**** Reading passage ****

Parquet & DuckDB

Starfish supports Parquet as a first-class collection type. Clients generate Apache Parquet files locally, push them through the server, and the server stores them verbatim on S3. DuckDB then queries those files directly from S3 via its httpfs extension — bypassing the server entirely for reads.

Client                 Starfish Server          S3 / MinIO
──────                 ───────────────          ──────────
pushParquet()  ──POST──►  auth + MIME check       putBytes(key, bytes)
               ◄──hash──  (cap-cert write)       ──────────────────────►
                                                       │
DuckDB                                                 │
read_parquet('s3://…') ─────────────────────────────►  GetObject

Prerequisites: Binary Collections, StarfishClient

Why Parquet on S3?

Column-oriented analytics — DuckDB can read only the columns and row-groups it needs, scanning gigabytes efficiently from object storage.
No server dependency for reads — analysts run read_parquet('s3://…') without a running Starfish server.
Standard format — any tool that speaks Parquet (pandas, polars, Arrow, Spark, …) can read the same files.
Controlled ingestion — the server enforces MIME type, body-size limits, and cap-cert authentication on writes, keeping data quality checks in one place.

Server configuration

Use createParquetCollection() (TypeScript) or create_parquet_collection() (Python) to build the CollectionConfig. The helpers set the right defaults — the underlying transport is the existing binary-collection machinery.

TypeScript

import {
  createParquetCollection,
  createSyncRouter,
  type SyncConfig,
} from "@drakkar.software/starfish-server"

const col = createParquetCollection({
  name: "datasets",
  storagePath: "datasets/{owner}/{dataset}",
  read: "public",         // DuckDB reads S3 directly — no auth on reads
  write: "authenticated", // Only cap-cert holders may push Parquet files
  rateLimit: "none",      // No rate limit (omits the rateLimit field entirely)

**** Provided material ****

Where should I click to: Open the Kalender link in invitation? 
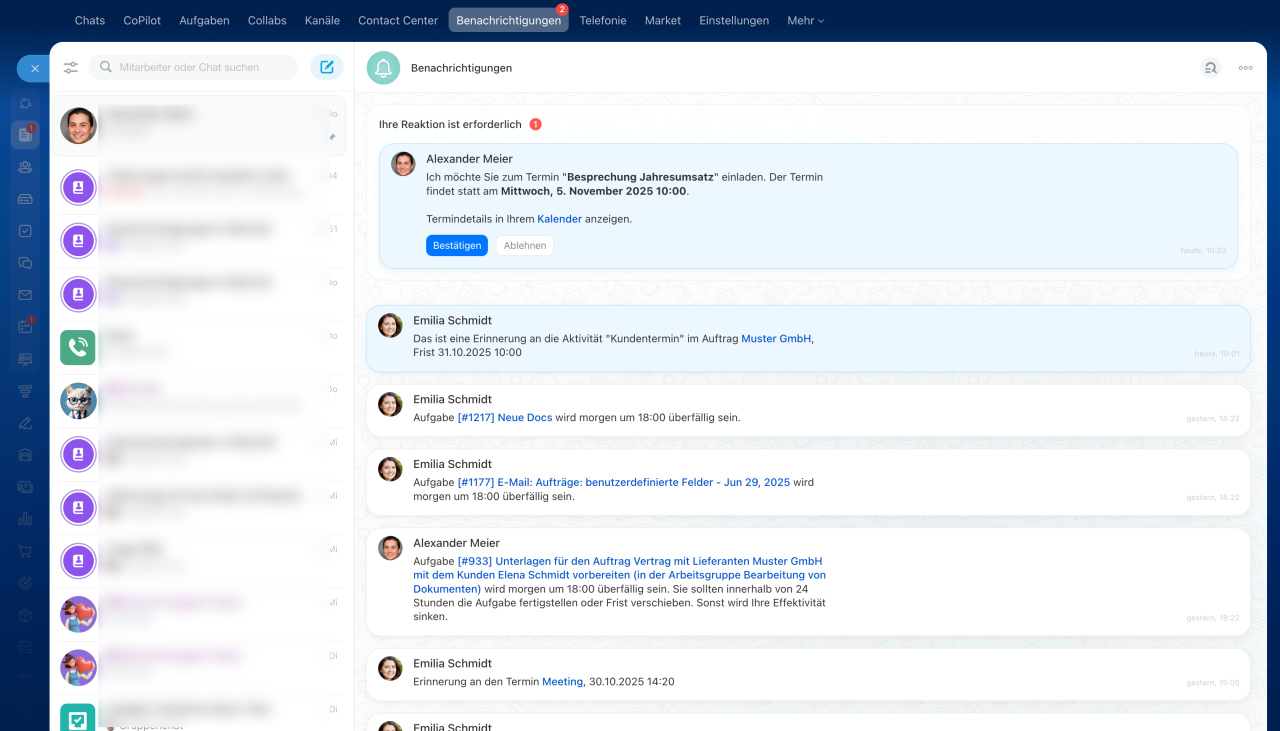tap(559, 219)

****
**** Provided material ****

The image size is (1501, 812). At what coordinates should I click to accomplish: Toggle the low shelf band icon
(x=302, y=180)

****

◆ What to do:
**a)** The section of the Parquet and DuckDB page headed "Why Parquet on S3?" gives several reasons, each with a short label before the dash. List all of those labels.
**b)** Reproduce the passage of the Parquet and DuckDB page starting at "Parquet & DuckDB" and ending at "entirely for reads.".
**c)** Pick up the Parquet and DuckDB page from its last line and carry it on.

◆ Answers per task:
**a)**
Column-oriented analytics
No server dependency for reads
Standard format
Controlled ingestion

**b)**
Parquet & DuckDB

Starfish supports Parquet as a first-class collection type. Clients generate Apache Parquet files locally, push them through the server, and the server stores them verbatim on S3. DuckDB then queries those files directly from S3 via its httpfs extension — bypassing the server entirely for reads.

**c)**
})

const config: SyncConfig = { version: 1, collections: [col] }

Python

from starfish_server import create_parquet_collection, SyncConfig

col = create_parquet_collection(
    name="datasets",
    storage_path="datasets/{owner}/{dataset}",
    read="public",          # DuckDB reads S3 directly — no auth on reads
    write="authenticated",  # Only cap-cert holders may push Parquet files
    rate_limit="none",      # No rate limit
)

config = SyncConfig(version=1, collections=[col])

`read` / `write` options

Both read and write accept the same set of values — independently:

Value	Roles generated	Effect
`"public"` (default for `read`)	`["public"]`	Anyone may call this endpoint
`"authenticated"` (default for `write`)	`["cap:read:<name>"]` / `["cap:write:<name>"]`	Requires a valid cap-cert
`"none"`	n/a	Endpoint disabled (`pullOnly` / `pushOnly`)
`string[]`	verbatim	Custom role list

Note: Both read and write may not both be "none" — that would produce an inaccessible collection.

Why `encryption: "none"` is forced

createParquetCollection always sets encryption: "none". Delegated encryption ("delegated") stores AES-256-GCM ciphertext on S3; DuckDB cannot decrypt it. If you need encrypted Parquet, encrypt the bytes yourself before calling pushParquet / push_parquet and decrypt after pullParquet / pull_parquet.

Rate limiting

Pass any CollectionRateLimitConfig object to rateLimit to enable per-action limits:

rateLimit: {
  push: { windowMs: 60_000, maxRequests: 100 },
  pull: { windowMs: 60_000, maxRequests: 1000 },
}

Omit rateLimit (or pass "none") to leave the collection unmetered.

S3 key scheme

The S3 object key is the resolved storagePath template. For storagePath: "datasets/{owner}/{dataset}" and a push to /push/datasets/alice/q1.parquet, the S3 key is:

datasets/alice/q1.parquet

Use resolveDocumentKey() to derive keys in client code and tests:

import { resolveDocumentKey } from "@drakkar.software/starfish-server"

const key = resolveDocumentKey("datasets/{owner}/{dataset}", {
  owner: "alice",
  dataset: "q1.parquet",
})
// → "datasets/alice/q1.parquet"

from starfish_server import resolve_document_key

key = resolve_document_key("datasets/{owner}/{dataset}", {"owner": "alice", "dataset": "q1.parquet"})
# → "datasets/alice/q1.parquet"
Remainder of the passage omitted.